If taken to heart by Senators and others in a position to initiate serious reform, The Confirmation Mess could make a bad situation even worse. Focusing on the Supreme Court appointment process, I will argue that Carter's approach to that process is fundamentally flawed.

Although The Confirmation Mess includes within its scope the broad range of appointments covered by the Constitution's Appointments Clause,(4) I discuss only its implications for the Supreme Court appointment process for two reasons. First, that process is rather clearly the book's central concern, with much of what Carter has to say being expressly addressed to the nature of the Court and how its members should be chosen. Second, unlike Carter, I believe that the appointment of Supreme Court Justices is sufficiently different in its implications from other types of appointments - particularly nonjudicial ones - that it is generally unhelpful to try to discuss them in the same breath. In my view, the national importance of the issues decided by the Court, the final and nationwide effect of the Court's decisions, and the Constitution's virtual guarantee of life tenure to the Justices(5) combine to make the Supreme Court appointment process one most usefully discussed alone.

  1. A SYNOPSIS

    The Confirmation Mess is not, to say the least, a tightly argued book. In the preface, Carter describes the book as "in the nature of an extended essay, remarking on general themes by using familiar examples."(6) He then proceeds to implement this style by setting forth his arguments in a distinctly nonlinear way. Arguments are begun, dropped in midstream in favor of lengthy anecdotes or asides, and resumed pages or even chapters later, often with little attention to just where they left off.

    Whatever the merits of this mode of argument, one obvious consequence is that it shifts to Carter's would-be critics the burden of setting forth with some clarity the arguments that Carter appears to make. Before explaining why I find The Confirmation Mess so troubling, I therefore will try to reconstruct what Carter has to say about the Supreme Court appointment process as fairly and cohesively as I can.

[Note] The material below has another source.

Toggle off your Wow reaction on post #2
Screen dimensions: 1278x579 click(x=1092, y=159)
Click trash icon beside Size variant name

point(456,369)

    According to Carter, the Supreme Court appointment process will continue to invite "blood on the floor" unless people change their thinking in four principal ways. First and foremost, people must stop thinking about how the nominee, if confirmed, would be apt to vote on issues likely to come before the Court.(7) People's preoccupation with nominees' likely votes is largely to blame for the end-justifies-the-means approach often taken to ensure the defeat of a disfavored nominee. Moreover, a nominee's likely votes are no one's business but the nominee's. For people in general, and the President and Senators in particular, to assign importance to a nominee's likely votes is antithetical to the judicial independence that is an essential part of a Supreme Court Justice's role. In exercising their power of judicial review, the Justices must be willing to resist the majority will out of regard for constitutional protections often crafted with racial, religious, and other types of minorities foremost in mind. Yet the likelihood that the Justices will be willing to bear this burden is greatly diminished if the process for appointing them invites the public and the public's elected representatives in the White House and Senate to pass judgment on the acceptability of their likely votes.

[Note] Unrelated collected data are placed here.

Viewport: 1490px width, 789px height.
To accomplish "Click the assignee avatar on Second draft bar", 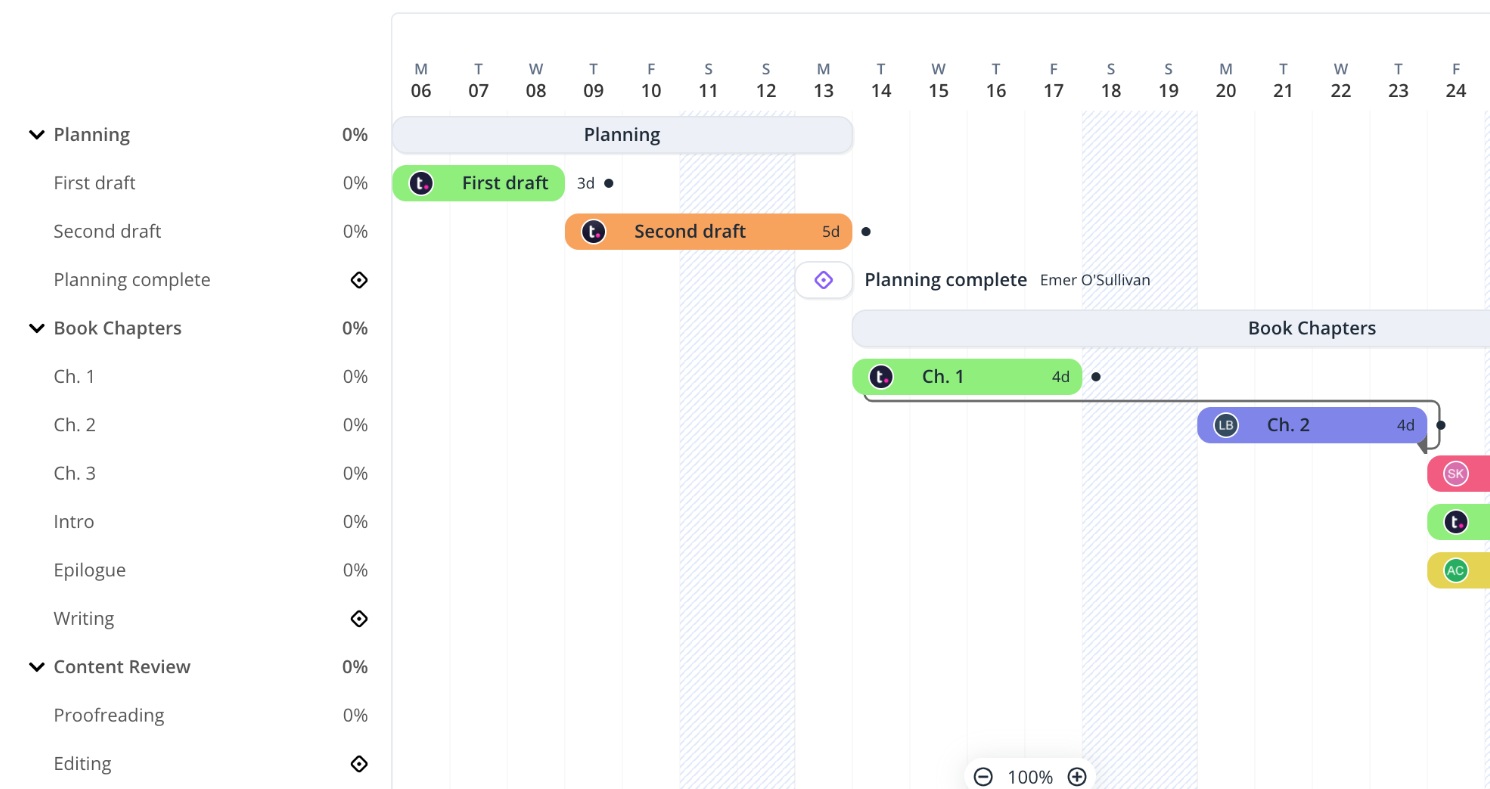I will coord(594,231).
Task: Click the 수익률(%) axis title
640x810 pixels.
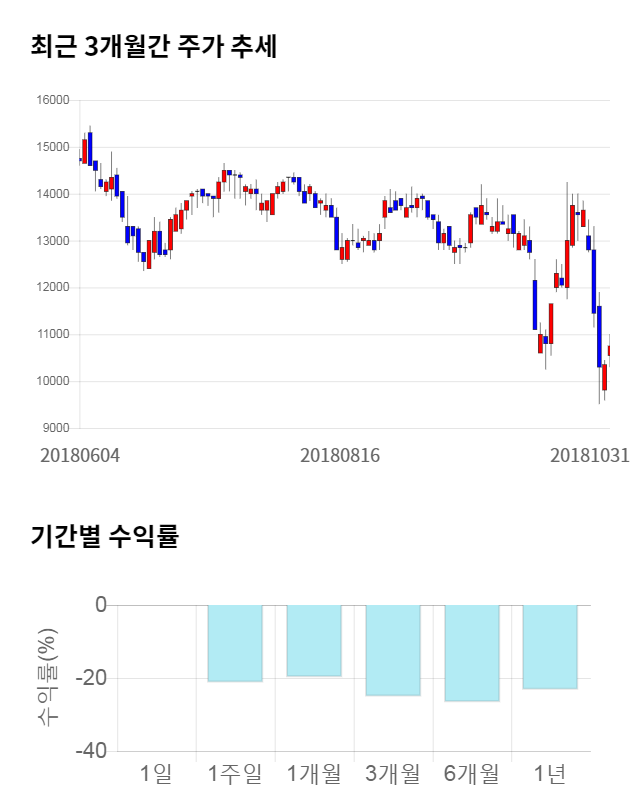Action: click(x=47, y=677)
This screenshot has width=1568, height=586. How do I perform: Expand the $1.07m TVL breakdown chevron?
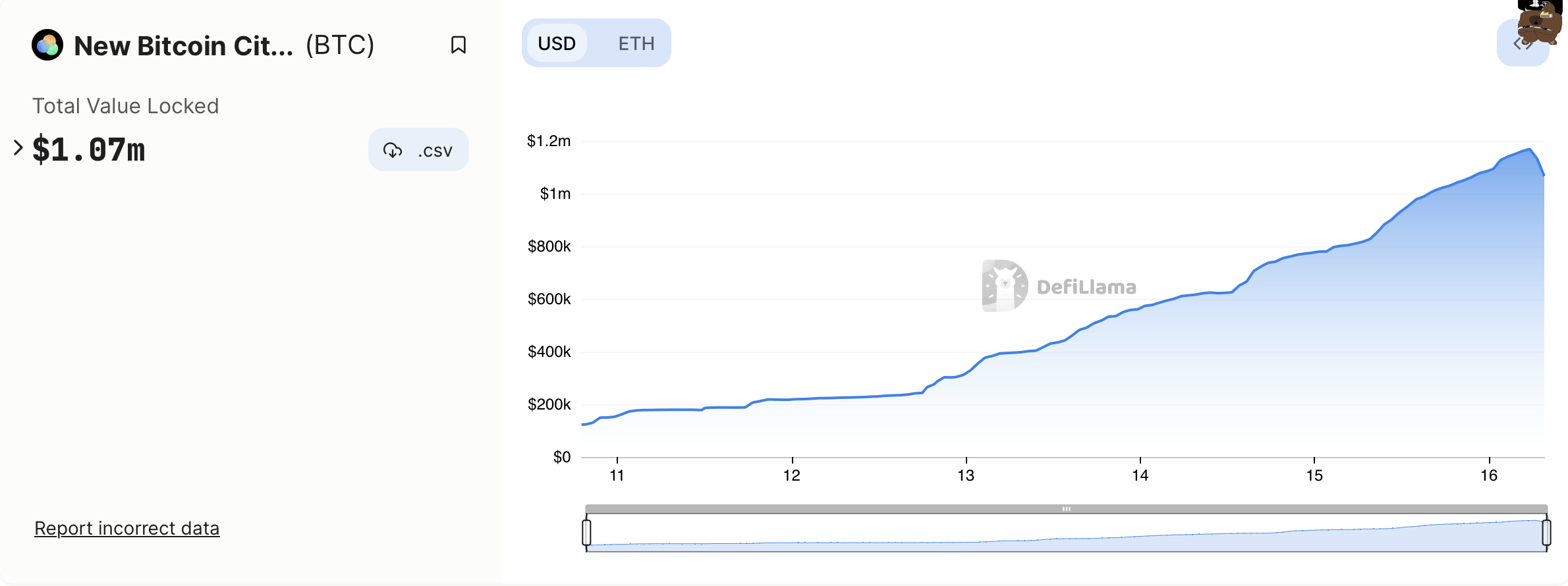point(18,148)
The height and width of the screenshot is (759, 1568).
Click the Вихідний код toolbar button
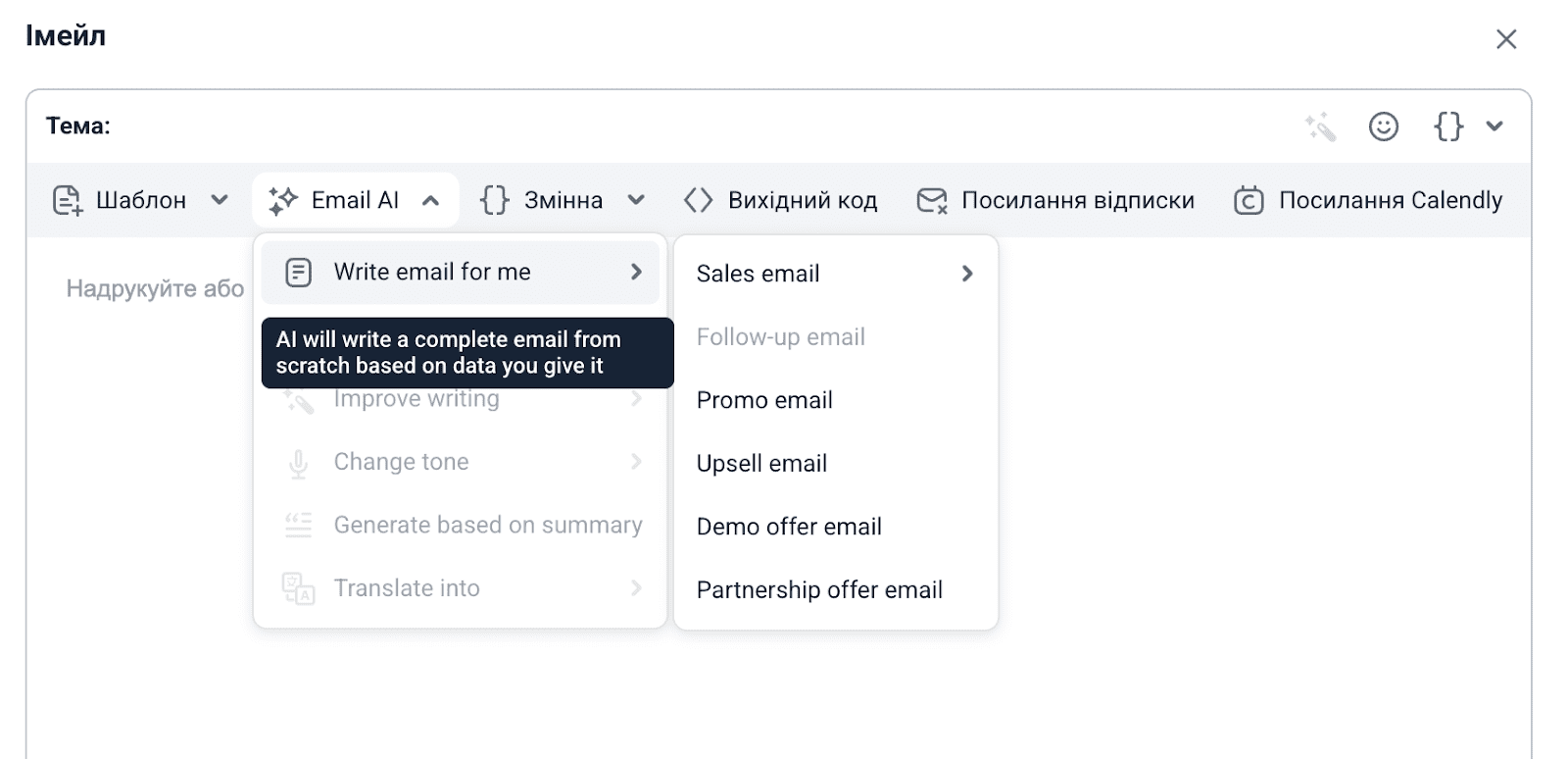pyautogui.click(x=781, y=199)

    Second, people need to develop a more realistic and less grandiose conception of the Court.(8) People's willingness to engage in mean-spirited, no-holds-barred efforts to keep a nominee off the Court is based in part on a misconception of the Court's importance. People who really want to make things happen would be wise in all respects to stop expending so much energy trying to block the appointments of Supreme Court nominees whom they fear will vote the "wrong" way. Instead, they should channel their energies into the democratic process, taking more time to persuade their fellow citizens of the need for change and availing themselves more fully of other political means of effecting change.

    Third, people should become more forgiving of nominees' moral lapses and think more seriously about whether the nominee is truly sorry for any regrettable behavior that has come to light.(9) The existing confirmation mess, with all its blood on the floor, is partly made possible by a widespread self-righteousness that seems to revel in catching aspirants to high public office in error. Rather than try to place a nominee's past misconduct in perspective, people are only too happy to magnify its importance and seize upon it as a ground for disqualification. This attitude flies in the face of Christian theology, which teaches that any of us is always susceptible to falling into sin. In keeping with the Christian model, people should approach nominees' moral lapses with compassion, not venom, and be ready to extend forgiveness to those who show genuine contrition.

    Fourth and lastly, Senators should abandon the "fantastic notion"(10) that Supreme Court nominees deserve a presumption in favor of confirmation.(11) Senators should recognize that it is entirely appropriate for them to vote against a nominee not only because of some glaring flaw, but simply because the nominee does not seem sufficiently likely to do a first-rate job. If Senators adopted this view, it would greatly help reduce the blood on the floor, because opponents of a nomination would not need to claim some horrible defect in the nominee in order to prevail.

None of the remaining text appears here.